Dopamine D3 receptors are down-regulated following heterologous endocytosis by a specific interaction with G protein-coupled receptor-associated sorting protein-1

Abstract

The D3 dopamine receptor is endocytosed through a heterologous mechanism mediated by phorbol esters. Here, we show that following this endocytosis the D3 dopamine receptors fail to recycle and are instead targeted for degradation through an interaction with the G protein-coupled receptor (GPCR)-associated sorting protein-1 (GASP-1). Furthermore, we identified a specific binding motif in the C terminus common to the D 3 and D2 that confers GASP-1 binding. shRNA knockdown of GASP-1 delayed post-endocytic degradation of both the D2 and D 3 dopamine receptors.
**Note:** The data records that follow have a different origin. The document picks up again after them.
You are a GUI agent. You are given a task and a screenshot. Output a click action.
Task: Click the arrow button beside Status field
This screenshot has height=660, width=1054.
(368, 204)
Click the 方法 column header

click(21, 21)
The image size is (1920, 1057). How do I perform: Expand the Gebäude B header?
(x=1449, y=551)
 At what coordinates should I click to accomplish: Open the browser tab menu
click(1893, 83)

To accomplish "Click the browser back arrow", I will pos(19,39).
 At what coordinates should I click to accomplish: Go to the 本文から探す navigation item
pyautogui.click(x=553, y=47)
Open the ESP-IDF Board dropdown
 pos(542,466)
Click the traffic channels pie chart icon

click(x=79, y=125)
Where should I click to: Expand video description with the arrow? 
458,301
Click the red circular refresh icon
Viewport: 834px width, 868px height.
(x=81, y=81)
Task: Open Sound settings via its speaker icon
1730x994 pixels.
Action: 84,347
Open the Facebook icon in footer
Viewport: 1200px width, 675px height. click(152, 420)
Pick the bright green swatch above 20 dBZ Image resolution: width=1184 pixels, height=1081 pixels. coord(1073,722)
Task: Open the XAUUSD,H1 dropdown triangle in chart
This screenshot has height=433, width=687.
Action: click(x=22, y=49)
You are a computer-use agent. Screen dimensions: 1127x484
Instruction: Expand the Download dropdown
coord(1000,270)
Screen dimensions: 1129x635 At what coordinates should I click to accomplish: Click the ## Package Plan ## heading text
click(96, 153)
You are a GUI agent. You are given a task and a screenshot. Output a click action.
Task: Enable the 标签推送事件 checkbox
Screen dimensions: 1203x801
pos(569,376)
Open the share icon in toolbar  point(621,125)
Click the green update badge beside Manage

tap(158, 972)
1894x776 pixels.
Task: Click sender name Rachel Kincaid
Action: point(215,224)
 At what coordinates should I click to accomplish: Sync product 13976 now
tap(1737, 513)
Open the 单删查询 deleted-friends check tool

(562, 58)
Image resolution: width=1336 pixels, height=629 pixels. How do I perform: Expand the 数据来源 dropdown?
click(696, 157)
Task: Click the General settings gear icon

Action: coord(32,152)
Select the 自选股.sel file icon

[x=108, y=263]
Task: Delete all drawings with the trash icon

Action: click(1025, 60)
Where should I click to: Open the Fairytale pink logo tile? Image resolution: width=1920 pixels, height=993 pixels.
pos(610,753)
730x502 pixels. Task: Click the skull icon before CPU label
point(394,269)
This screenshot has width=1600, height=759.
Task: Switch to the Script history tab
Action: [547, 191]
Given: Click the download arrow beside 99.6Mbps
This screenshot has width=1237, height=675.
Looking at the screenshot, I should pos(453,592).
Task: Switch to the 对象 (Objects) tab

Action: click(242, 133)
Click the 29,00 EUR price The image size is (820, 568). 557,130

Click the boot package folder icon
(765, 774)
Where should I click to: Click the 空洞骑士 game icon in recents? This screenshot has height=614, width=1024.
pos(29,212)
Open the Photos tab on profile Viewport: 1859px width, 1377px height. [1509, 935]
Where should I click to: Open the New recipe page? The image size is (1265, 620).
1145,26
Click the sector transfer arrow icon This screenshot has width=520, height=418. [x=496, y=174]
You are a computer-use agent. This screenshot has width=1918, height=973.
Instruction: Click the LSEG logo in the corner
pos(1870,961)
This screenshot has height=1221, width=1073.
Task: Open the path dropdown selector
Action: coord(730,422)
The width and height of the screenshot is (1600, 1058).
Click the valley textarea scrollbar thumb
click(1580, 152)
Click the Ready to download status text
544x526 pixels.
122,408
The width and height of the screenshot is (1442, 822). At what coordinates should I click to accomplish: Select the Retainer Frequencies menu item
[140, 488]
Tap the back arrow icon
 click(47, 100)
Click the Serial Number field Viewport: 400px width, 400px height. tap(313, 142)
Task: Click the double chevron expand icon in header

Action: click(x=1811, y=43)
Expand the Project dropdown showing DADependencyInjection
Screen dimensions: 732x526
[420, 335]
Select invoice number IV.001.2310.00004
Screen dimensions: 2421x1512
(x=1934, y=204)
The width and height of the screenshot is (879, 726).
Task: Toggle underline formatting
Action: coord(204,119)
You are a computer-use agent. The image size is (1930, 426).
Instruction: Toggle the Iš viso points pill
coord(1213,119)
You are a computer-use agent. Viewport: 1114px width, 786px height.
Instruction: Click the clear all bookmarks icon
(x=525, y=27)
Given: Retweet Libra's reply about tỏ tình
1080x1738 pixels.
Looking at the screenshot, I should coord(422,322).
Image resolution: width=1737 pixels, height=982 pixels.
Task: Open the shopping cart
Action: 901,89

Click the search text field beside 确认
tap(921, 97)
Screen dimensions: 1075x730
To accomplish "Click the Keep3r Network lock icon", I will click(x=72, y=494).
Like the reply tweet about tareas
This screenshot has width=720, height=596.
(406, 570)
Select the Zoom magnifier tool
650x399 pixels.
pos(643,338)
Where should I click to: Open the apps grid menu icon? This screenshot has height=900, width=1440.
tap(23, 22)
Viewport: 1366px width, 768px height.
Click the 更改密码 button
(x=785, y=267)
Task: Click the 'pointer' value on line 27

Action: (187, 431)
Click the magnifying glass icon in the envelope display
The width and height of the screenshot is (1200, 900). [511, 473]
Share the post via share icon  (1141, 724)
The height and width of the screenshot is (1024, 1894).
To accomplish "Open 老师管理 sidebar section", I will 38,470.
In addition, mutation of the D2 and D3 receptor C termini to resemble the D4, which does not interact with GASP-1, not only inhibited GASP-1 binding but slowed degradation after endocytosis. Conversely, mutation of the C terminus of the D4 to resemble that of the D2 and D3 facilitated GASP-1 binding and promoted post-endocytic degradation of the mutant D4 receptor. Thus, we have identified a motif that is both necessary and sufficient to promote GASP-1 binding and receptor degradation. In addition, these data demonstrated that GASP-1 can mediate post-endocytic degradation of dopamine receptors that have been endocytosed not only as a consequence of dopamine activation but also as a consequence of activation by phorbol esters. © 2011 by The American Society for Biochemistry and Molecular Biology, Inc.